Berita Pekanbaru - Berita Riau
Bagikan :
Adik Prabowo Ungkap di Balik Modal Jokowi Kala Jadi Gubernur DKI
Tak hanya itu, di depan Ahok, Hashim juga menyayangkan sikapnya yang cenderung tak menghargai Partai Gerindra. Karena Ahok tidak berpamitan dengan para petinggi Gerindra, Jakarta, Senin (15/9/2014) (Liputan6.com/Faisal R Syam)
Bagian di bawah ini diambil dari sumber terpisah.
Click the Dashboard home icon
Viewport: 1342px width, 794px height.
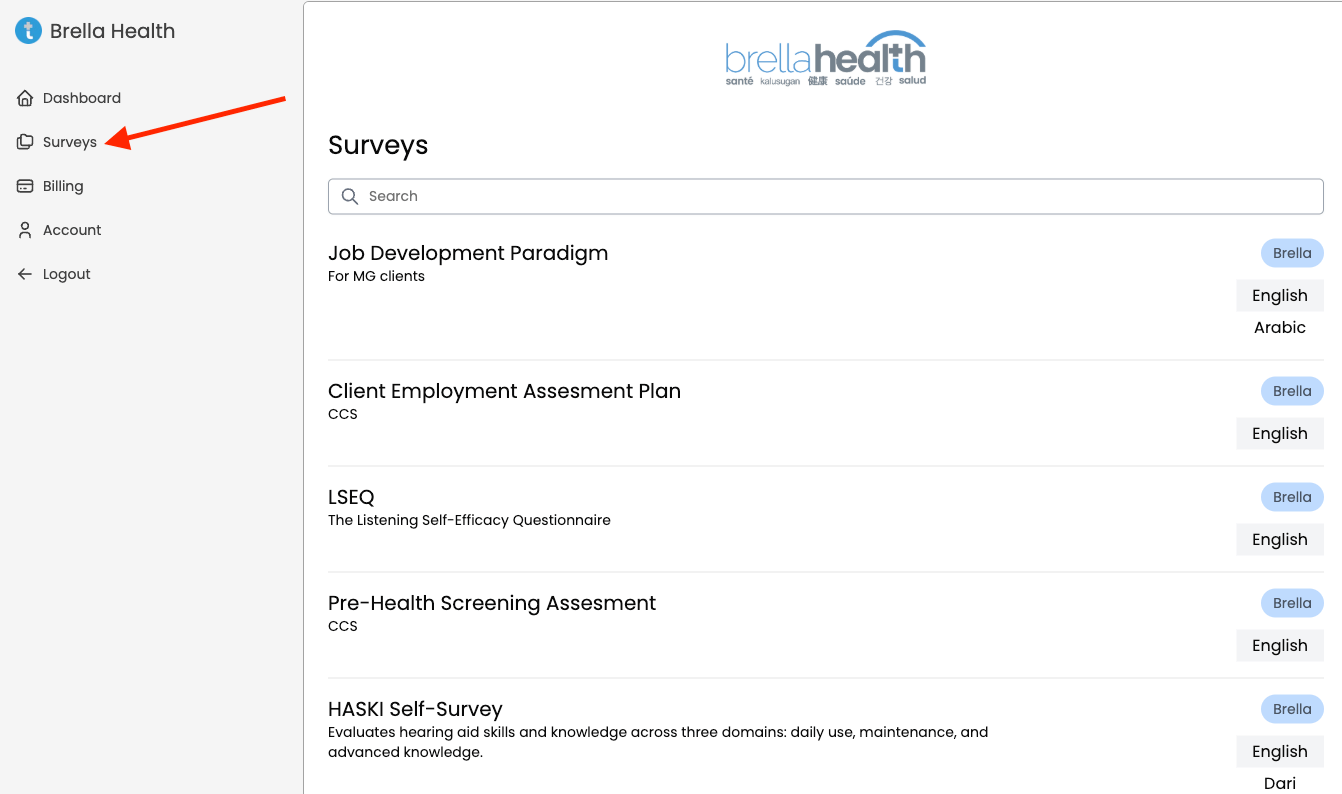25,98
BERITA RIAU, Jakarta – Calon presiden nomor urut 01 Jokowi mengaku tak mengeluarkan uang sepeser pun saat mencalonkan diri sebagai Gubernur DKI pada Pilkada 2012. Pernyataan Jokowi itu dibenarkan adik kandung Prabowo Subianto, Hashim Djojohadikusumo.
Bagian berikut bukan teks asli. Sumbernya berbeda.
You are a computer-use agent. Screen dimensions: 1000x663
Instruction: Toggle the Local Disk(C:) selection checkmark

Namun, menurut Hashim, meski Jokowi tak keluar uang sepeser pun, bukan berarti kemenangan yang diraih kala itu tanpa biaya sama sekali.

“Pak Jokowi tidak keluarkan uang karena uangnya dari saya. Uangnya dari saya itu kenyataan. Saya kira, ya maaf ya tidak benar itu,” kata Hashim di Jakarta, ditulis Rabu (23/1/2019).

“Maka saya heran waktu di debat kok enggak pakai uang, maaf ya ini tidak logis. Di Indonesia untuk setiap pencalonan harus ada uang, untuk bayar saksi itu berapa, minimal Rp 100 ribu atau Rp 300 ribu,” ucapnya.

Baca Juga:   Gabung Galaxy, Ibrahimovic Mau Potong Gaji 95 Persen, Kenapa Ya?

Hashim menampik dirinya menggelontorkan dana untuk Jokowi sebanyak Rp 600 miliar pada Pilgub DKI 2012. Dia hanya mengaku mengeluarkan uang yang sangat besar. Hashim mengaku memiliki bukti tersebut. Dia berani membuktikan bila pernyataannya diprotes oleh Jokowi.

“Beberapa kali Pak Jokowi datang ke kantor saya cukup sering dan minta bantuan waktu itu, yah karena Pak Prabowo yang usung Jokowi juga Ahok. Kan, dari kami walaupun Pak Jokowi dari PDIP, tapi Pak Prabowo yang usulkan Jokowi ke Mega,” ungkap Hashim.

“Pada awalnya Bu Mega enggak mau ke Jokowi, tapi Prabowo desak dan akhirnya Bu Mega setuju. Mengenai dana, Pak Jokowi beberapa kali datang ke saya dan saya ada catatan itu, ada data itu, kami bantu untuk Pak Jokowi,” sambungnya.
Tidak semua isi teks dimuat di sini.